- [REQUIRED WORK]:
Write out all of the entries again, changing every "pixels" to "px" and leaving everything else the same. Leave the pictures out.

- [INPUT FOR THIS TASK]:
++++

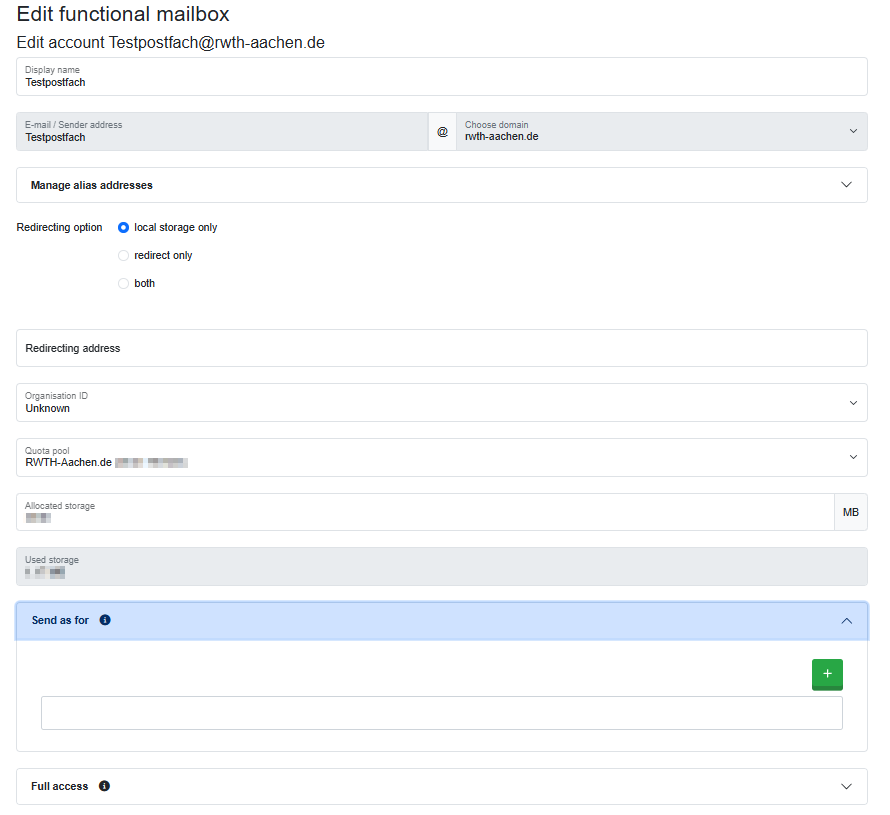Viewport: 890px width, 815px height.
Task: Click the Allocated storage MB label
Action: [x=850, y=511]
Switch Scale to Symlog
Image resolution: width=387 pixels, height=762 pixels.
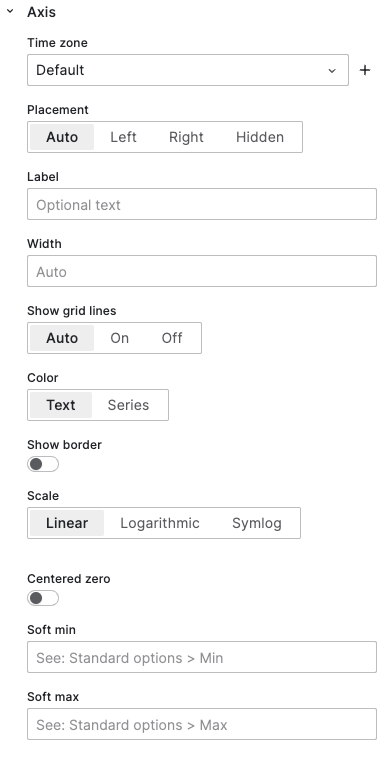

++++

- [THE SOLUTION]:
Viewport: 890px width, 815px height.
Task: Click the Allocated storage MB label
Action: [x=850, y=511]
Switch Scale to Symlog
Image resolution: width=387 px, height=762 px.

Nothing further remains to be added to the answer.